Lo Stato, ed in particolare il Servizio Sanitario Nazionale – SSN, aiuta coloro che soffrono di patologie croniche con agevolazioni ad hoc. Spiccano le esenzioni ticket sanitari, ovvero quei benefici che permettono a chi se ne serve, di non pagare la spesa del ticket, che a volte è non indifferente.

Colesterolo alto
Colesterolo alto, come funziona l’esenzione ticket sanitario per esami? (Informazione Oggi)

Il ticket, introdotto in Italia fin dal 1982, è il modo, individuato dalla legge, con il quale i pazienti contribuiscono o “partecipano” al costo delle prestazioni sanitarie di cui usufruiscono.

Anche chi soffre di disturbi legati al colesterolo alto, può contare su specifiche esenzioni in fatto di ticket sanitari. Vediamo insieme, in sintesi, quali sono.

Esenzione ticket sanitari per colesterolo alto: il contesto di riferimento

I medici spiegano che l’ipercolesterolemia familiare consiste in una malattia ereditaria provocata da modificazioni nel gene che codifica i recettori cellulari delle lipoproteine a bassa densità (LDL, il cd. colesterolo “cattivo”). Detto gene, non funzionando nel modo opportuno, non è in grado di individuare le particelle di colesterolo “cattivo” LDL e agevolarne così la rimozione dal sangue.

Si tratta di un problema di salute che non va sottovalutato, in quanto l’ipercolesterolemia familiare – e dunque il colesterolo alto – rappresenta uno dei maggiori fattori di rischio cardiovascolare, anche in età giovane. I problemi a carico dell’apparato cardiovascolare, come pure i disturbi al cuore, possono anzi comparire già durante l’infanzia, anche se più spesso iniziano a manifestarsi in modo evidente dopo i 30 anni.

Esenzione ticket sanitari per colesterolo alto: cosa sapere per ottenerla

Va da sé che gli elevati livelli di colesterolo nel sangue debbono essere monitorati costantemente. In particolare, essi possono essere misurati con un comune esame del sangue, ma non solo. I servizi medici infatti permettono altresì di analizzare direttamente il DNA dei pazienti, al fine di individuare anomalie genetiche che potrebbero essere trasmesse ad eventuali figli.

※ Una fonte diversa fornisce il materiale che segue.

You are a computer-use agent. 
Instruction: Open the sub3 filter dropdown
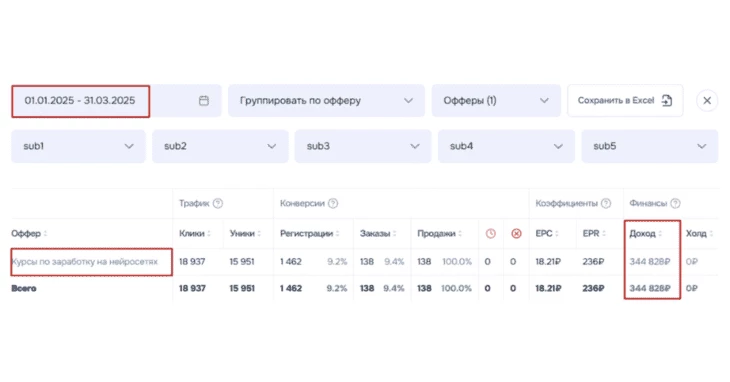click(x=363, y=146)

Ebbene, dopo queste necessarie considerazioni in merito ai rischi e alle problematiche connesse al colesterolo alto, vediamo in che modo conseguire l’esenzione ticket per l’ipercolesterolemia:

  • 025 è il codice che bisogna avere e che è assegnato dal Servizio Sanitario Nazionale alle persone che patiscono di una delle forme di ipercolesterolemia familiare
  • detto codice consente di non pagare alcune prestazioni sanitarie

Inoltre, l’esenzione in oggetto attiene alle seguenti forme della patologia legata al colesterolo alto:

  • ipercolesterolemia familiare eterozigote tipo IIa e IIb
  • Ipercolesterolemia primitiva poligenica
  • Ipercolesterolemia familiare combinata
  • Iperlipoproteinemia di tipo III

Si tratta di termini tecnici e per maggiori chiarimenti è opportuno consultare il proprio medico di base e uno specialista. Ricordiamo comunque che l‘esenzione ticket deve essere domandata all’azienda sanitaria locale di residenza, esibendo una certificazione che comprovi la presenza della malattia. Detto documento sarà emesso da una struttura ospedaliera o ambulatoriale pubblica.